── Supplied data
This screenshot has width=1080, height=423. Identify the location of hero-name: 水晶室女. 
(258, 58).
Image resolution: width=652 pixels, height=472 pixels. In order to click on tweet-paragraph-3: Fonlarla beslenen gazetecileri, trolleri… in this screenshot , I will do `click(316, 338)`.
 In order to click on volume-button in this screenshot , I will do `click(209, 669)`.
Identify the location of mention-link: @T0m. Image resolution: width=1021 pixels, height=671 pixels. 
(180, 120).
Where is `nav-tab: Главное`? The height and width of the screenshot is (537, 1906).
────
**Your goal**
Rewrite the lines above so that every "screenshot" becomes "screen capture", keeping everything else unchanged.

**Output**
This screen capture has width=1080, height=423. Identify the location of hero-name: 水晶室女. 
(258, 58).
Image resolution: width=652 pixels, height=472 pixels. In order to click on tweet-paragraph-3: Fonlarla beslenen gazetecileri, trolleri… in this screen capture , I will do `click(316, 338)`.
 In order to click on volume-button in this screen capture , I will do `click(209, 669)`.
Identify the location of mention-link: @T0m. Image resolution: width=1021 pixels, height=671 pixels. 
(180, 120).
Where is `nav-tab: Главное`? The height and width of the screen capture is (537, 1906).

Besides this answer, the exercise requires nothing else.